» Exercise: Across the entries below, how many lines have the word "plus" in them? Respond with only the number.
··· Listed records ···
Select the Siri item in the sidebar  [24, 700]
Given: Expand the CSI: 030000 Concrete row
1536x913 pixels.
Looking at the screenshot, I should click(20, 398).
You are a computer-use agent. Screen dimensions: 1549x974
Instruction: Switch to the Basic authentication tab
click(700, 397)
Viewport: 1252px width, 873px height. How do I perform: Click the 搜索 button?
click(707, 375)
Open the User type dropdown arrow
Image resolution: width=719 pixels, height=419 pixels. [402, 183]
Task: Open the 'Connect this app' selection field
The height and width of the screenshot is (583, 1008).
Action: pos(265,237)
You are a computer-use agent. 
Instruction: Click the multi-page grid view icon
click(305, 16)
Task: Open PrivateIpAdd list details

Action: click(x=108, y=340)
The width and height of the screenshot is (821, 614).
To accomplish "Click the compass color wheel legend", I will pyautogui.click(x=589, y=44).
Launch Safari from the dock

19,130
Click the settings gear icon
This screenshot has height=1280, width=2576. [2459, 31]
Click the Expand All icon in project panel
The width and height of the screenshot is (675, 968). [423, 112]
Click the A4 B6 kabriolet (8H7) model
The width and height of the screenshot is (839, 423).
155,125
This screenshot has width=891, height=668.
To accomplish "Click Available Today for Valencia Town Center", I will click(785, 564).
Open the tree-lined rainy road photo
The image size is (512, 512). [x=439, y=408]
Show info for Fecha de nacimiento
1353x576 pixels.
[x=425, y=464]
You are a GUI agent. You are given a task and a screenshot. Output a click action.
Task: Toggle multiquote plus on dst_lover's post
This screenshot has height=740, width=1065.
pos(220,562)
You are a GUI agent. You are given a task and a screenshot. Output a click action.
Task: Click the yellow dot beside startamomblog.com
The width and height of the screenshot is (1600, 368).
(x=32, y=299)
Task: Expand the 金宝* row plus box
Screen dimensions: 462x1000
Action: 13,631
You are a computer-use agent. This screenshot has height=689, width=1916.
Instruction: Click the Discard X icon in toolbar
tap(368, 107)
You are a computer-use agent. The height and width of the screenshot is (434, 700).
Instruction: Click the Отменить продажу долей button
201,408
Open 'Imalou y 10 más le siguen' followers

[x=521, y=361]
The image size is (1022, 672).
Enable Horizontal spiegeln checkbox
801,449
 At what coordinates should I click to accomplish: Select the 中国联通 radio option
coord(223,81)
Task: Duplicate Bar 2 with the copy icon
···
» Task output: 2